Secondo il “Dr. Doom”, economista di fama mondiale, “in Italia c’è bisogno di un Governo forte, ma le attese su Renzi per ora sono positive” – “La Bce dovrebbe sostenere il credito alle Pmi portando in negativo i tassi sui depositi” – “Nel 2014 l’euro si indebolirà sul dollaro” – “Emergenti? Sono ottimista” – “Giappone: bene Abenomics, ora riforma fiscale”

Endorsement di Roubini a Renzi: “E’ dinamico, può farcela”

“A volte il cambiamento può essere positivo. I mercati concedono il beneficio del dubbio a Matteo Renzi, un leader giovane e dinamico che potrebbe davvero rilanciare la crescita italiana e rendere il debito pubblico più sostenibile attraverso il suo programma di riforme. Per ora le speranze sono positive”. Sotto pressione come mai prima d’ora, il premier incaricato incassa un  appoggio inatteso: quello di Nouriel Roubini, professore alla New York University e economista di fama mondiale, l’unico che fu in grado di prevedere il cataclisma finanziario del 2008. Soprannominato “Dr. Doom”, Roubini è noto per il suo pessimismo ai limiti dell’apocalittico. Eppure, oggi, parlando a Roma a margine di un convegno sul futuro della zona euro, ha ammesso che esiste una possibilità di rilancio anche per il nostro Paese.

- Cosa si chiede -
Riporta per intero l'articolo sul giudizio di Roubini su Renzi, senza cambiare nulla.

- Dati forniti -
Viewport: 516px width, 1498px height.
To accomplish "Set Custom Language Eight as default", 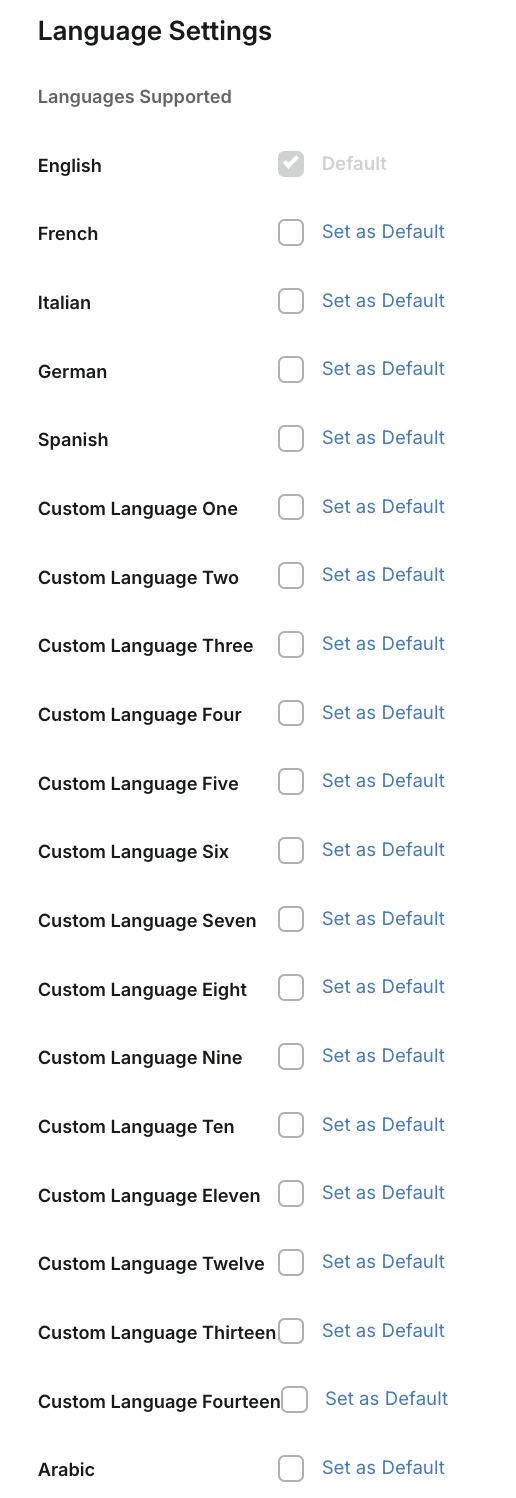I will [x=383, y=987].
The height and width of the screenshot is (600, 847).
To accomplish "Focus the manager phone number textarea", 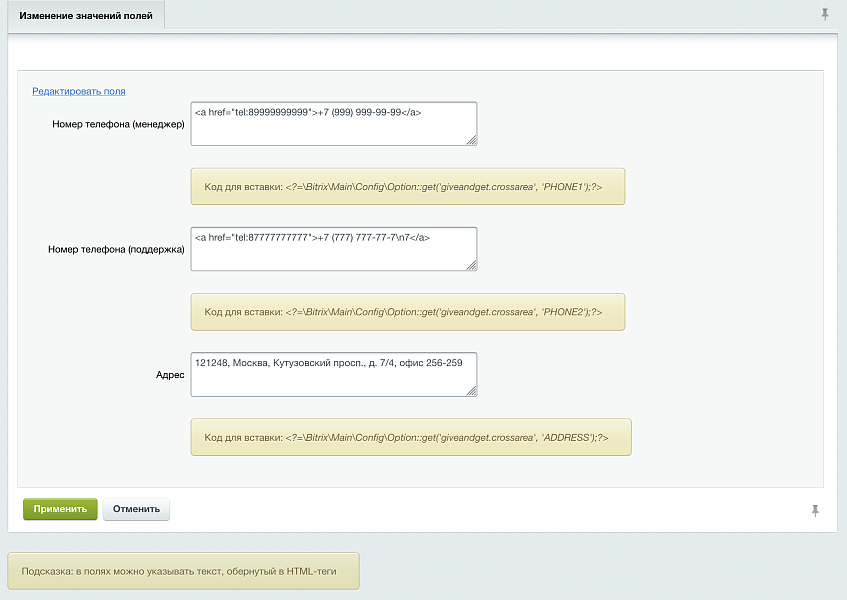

- Soluzione proposta -
Secondo il “Dr. Doom”, economista di fama mondiale, “in Italia c’è bisogno di un Governo forte, ma le attese su Renzi per ora sono positive” – “La Bce dovrebbe sostenere il credito alle Pmi portando in negativo i tassi sui depositi” – “Nel 2014 l’euro si indebolirà sul dollaro” – “Emergenti? Sono ottimista” – “Giappone: bene Abenomics, ora riforma fiscale”

Endorsement di Roubini a Renzi: “E’ dinamico, può farcela”

“A volte il cambiamento può essere positivo. I mercati concedono il beneficio del dubbio a Matteo Renzi, un leader giovane e dinamico che potrebbe davvero rilanciare la crescita italiana e rendere il debito pubblico più sostenibile attraverso il suo programma di riforme. Per ora le speranze sono positive”. Sotto pressione come mai prima d’ora, il premier incaricato incassa un  appoggio inatteso: quello di Nouriel Roubini, professore alla New York University e economista di fama mondiale, l’unico che fu in grado di prevedere il cataclisma finanziario del 2008. Soprannominato “Dr. Doom”, Roubini è noto per il suo pessimismo ai limiti dell’apocalittico. Eppure, oggi, parlando a Roma a margine di un convegno sul futuro della zona euro, ha ammesso che esiste una possibilità di rilancio anche per il nostro Paese.